Google’s WeatherNext 3 beats rivals with higher resolution and hourly forecasts

Google DeepMind and Google Research have released WeatherNext 3, a new AI weather forecasting model that addresses key weaknesses of earlier deep-learning approaches. The model predicts at a resolution of 5 square kilometers, shows a 60% improvement in rain forecasting over WeatherNext 2, and produces hourly forecasts instead of the standard six-hour interval. Google plans to feed WeatherNext 3 into its consumer products including Search, Maps, and Gemini, and make it available on Google Cloud.

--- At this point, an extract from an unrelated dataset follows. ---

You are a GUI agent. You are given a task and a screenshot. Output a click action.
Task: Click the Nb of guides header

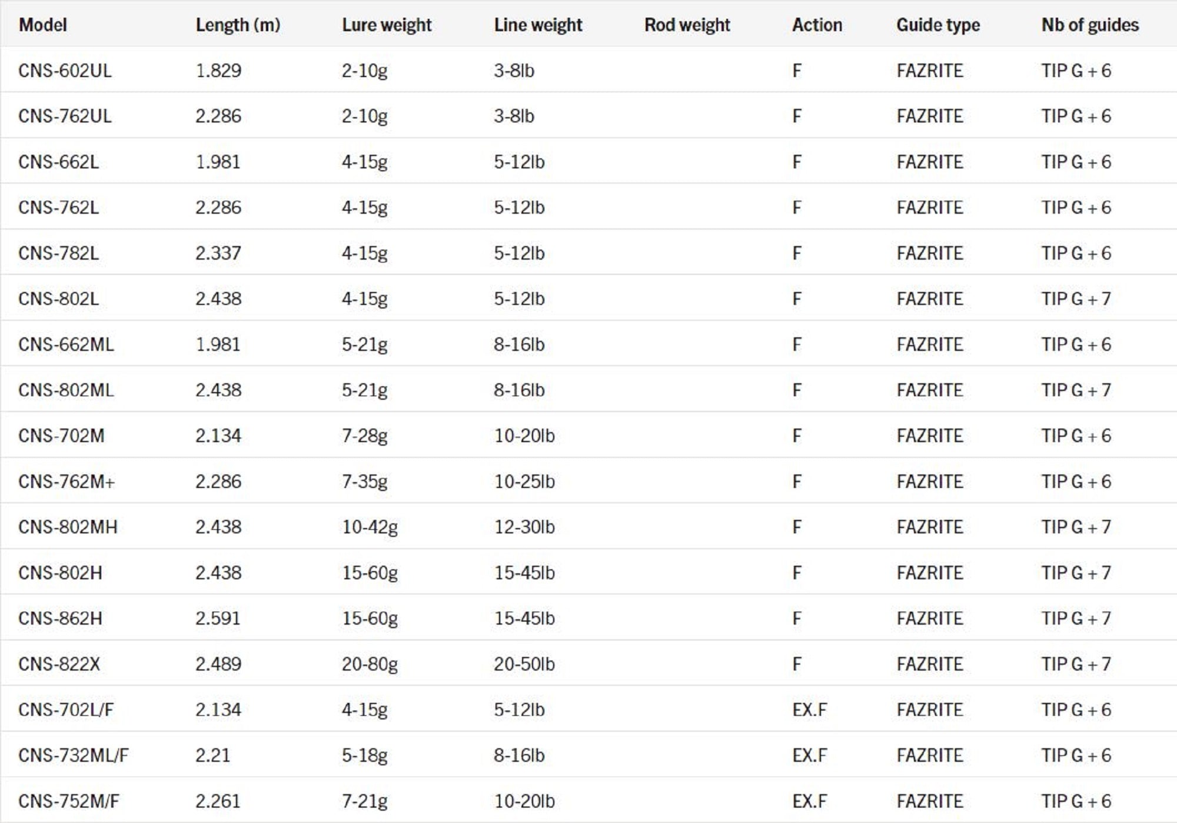point(1090,25)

On the Operational WeatherBench benchmark from the startup Brightband, WeatherNext 3 outperformed other AI models from Google, Microsoft, Nvidia, and the European Centre for Medium-Range Weather Forecasts (ECMWF), as well as traditional forecasts from the U.S. National Weather Service and the ECMWF. The model is 2.4 times larger than its predecessor, with tailored decoder heads and training that targets specific weather stations, enabling evaluation against ground-truth data. It can also ingest raw satellite observations on an hourly basis, though it still relies on formatted national weather datasets. Google claims WeatherNext 3 is the first AI model to directly incorporate raw observations for a high-resolution global forecast, though competitor WindBorne states its WeatherMesh 6 model has done so since late 2025.
The broader context is that AI models are transforming meteorology by delivering fast, cheap forecasts that could benefit regions where supercomputing costs are prohibitive. DeepMind researcher Ferran Alet highlighted that higher-resolution wind, rain, and cloud cover forecasts could also make renewable energy projects more dependable.